The man screamed again, shrill and high like a woman, and she heard something metallic fall to the ground with a thud. Then she was thrust down with great force, still clutching her sword as she fell on her back.
Heavy footsteps blundered off through the fallen leaves, and Nimue heard the smashing of twigs and branches under a hasty tread. She held the sword before her, and then silence fell, as terrifying and as horror-filled as her few moments of battle had been. Only rasping breathing disturbed the silence of Wildewood, and with a child-like wonder Nimue realized it was herself who was panting.
Disregarding a lance of pain in her elbow, Nimue raised her left arm and tore off the black woollen hood.
In the steadily darkening forest, she was utterly alone.
Breathing raggedly, and with blood oozing over her hands, Nimue took stock of the pains in her body. Her knees and heels had been scraped almost raw, her right hand was throbbing from long cuts, and her throat was bruised so she could barely croak a sound. Her left elbow had struck some hard tree root with such force that she had heard the sharp little crack of breaking bone.

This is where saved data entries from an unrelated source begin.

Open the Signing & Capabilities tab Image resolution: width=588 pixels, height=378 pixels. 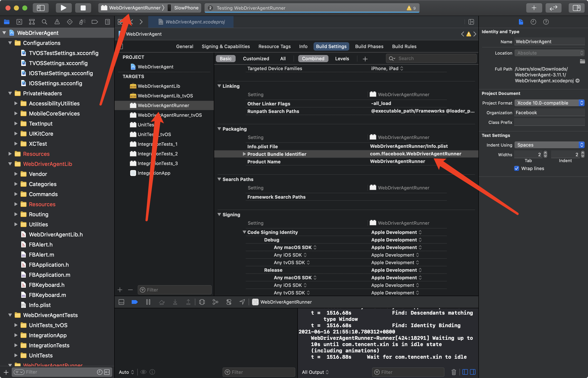click(226, 46)
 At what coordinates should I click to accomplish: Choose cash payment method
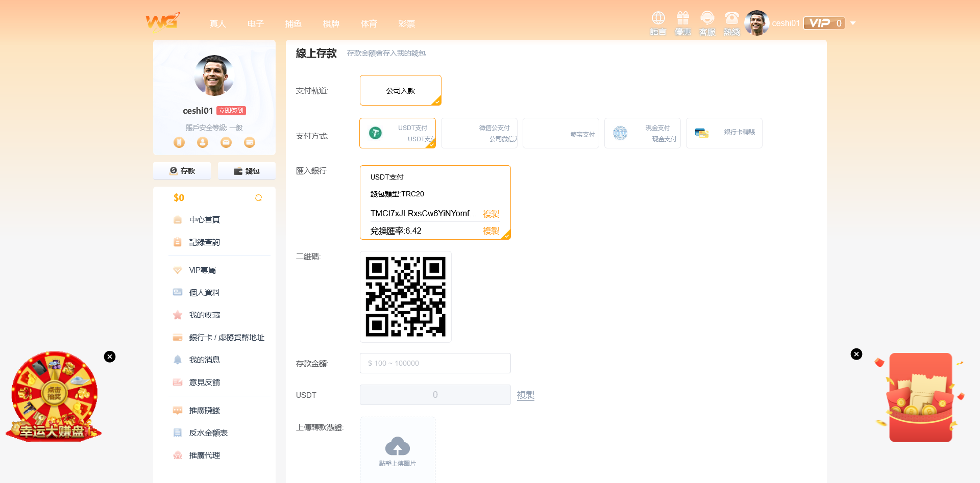coord(642,133)
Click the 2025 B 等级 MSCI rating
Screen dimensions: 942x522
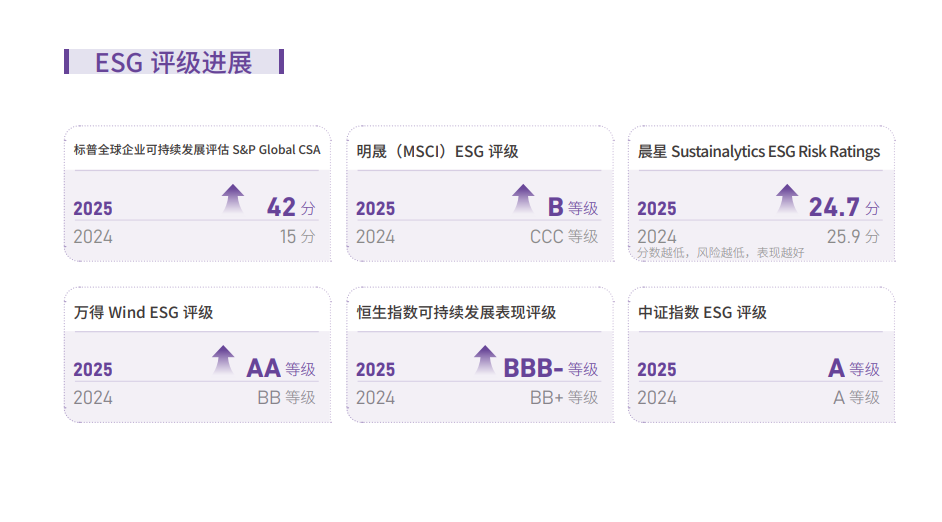[x=572, y=208]
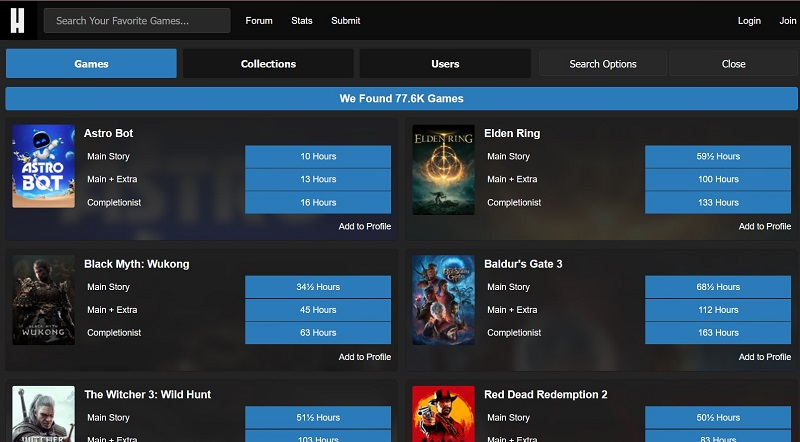Select the Games tab
Image resolution: width=800 pixels, height=442 pixels.
point(91,64)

In a strange, dream-like state, Nimue gathered up the hood and the discarded dagger, and then paused, listening and looking. She spied traces of blood on the bracken and ferns, but was unsure who had bled there, herself or her attacker. Where she had fallen, the message was more clearly written. Dark blood spatters showed that Targo’s blade had bitten deeply. She began to retrace her steps. She forced herself to recover every piece of lichen, moss and herb, including her trowel and pruning knife, a task that took some time as the mandrake root was difficult to find. The sunlight was almost completely extinguished, and every rustle in the underbrush sent a shiver through her body. Clever in the ways of illness, Nimue realized she was in shock, that strange, suspended period after a battle that could kill a man as quickly as a knife wound. But for now, she blessed the unnatural calm that f
orced her to think slowly and with clarity.
Then suddenly she was too tired to walk a single step and she sank to the ground.
The shock is beginning to wear off, she thought aimlessly, and every wound was burning like fire or aching so fiercely that movement was agony. The left arm that had dragged off the hood was now immobile, and its swelling joints and steady, thudding ache indicated at least one broken bone.
I must go, she admonished herself. Rise, Nimue, for your master will be worried. Besides, the beast might return. Get up, you stupid cow, for you cannot die here.
She struggled to her feet, gripped her basket with painful fingers, and began to trudge out of the forest. Weariness settled over her like a shroud. On several occasions, she leaned against forest trees, and left her own blood spoor behind her. But at last, the green aquarium of the Wildewood was at her back, and the fields stretched away to the serried towers of Cadbury Tor in the late afternoon light.
‘One foot in front of the other, girl,’ Targo told her in his kindest voice.
Nimue swore she saw him stand at her right hand, his old face serious.
‘I’m doing the best I can, Targo,’ she replied irritably.
‘Not good enough, darling It’ll soon be full dark, and he’ll be waiting for you. Head towards the lights.’
Nimue carefully turned her pounding head towards her left side, and Gallwyn hovered beside her.
‘You’re both dead. Am I dead too?’ she asked the shades querulously.
‘Not hardly, lass, you’re just a little bent around the edges.’ Targo smiled. ‘You got him, girl,’ the ancient warrior continued proudly. ‘I never thought that dull old sword of mine would prove useful again.’
Nimue noticed irrelevantly that Targo no longer needed his canes. ‘I’m that proud of you, lovey, I could burst,’ Gallwyn whispered on the other side. ‘Look what you’ve made of yourself. Look how far you’ve travelled.’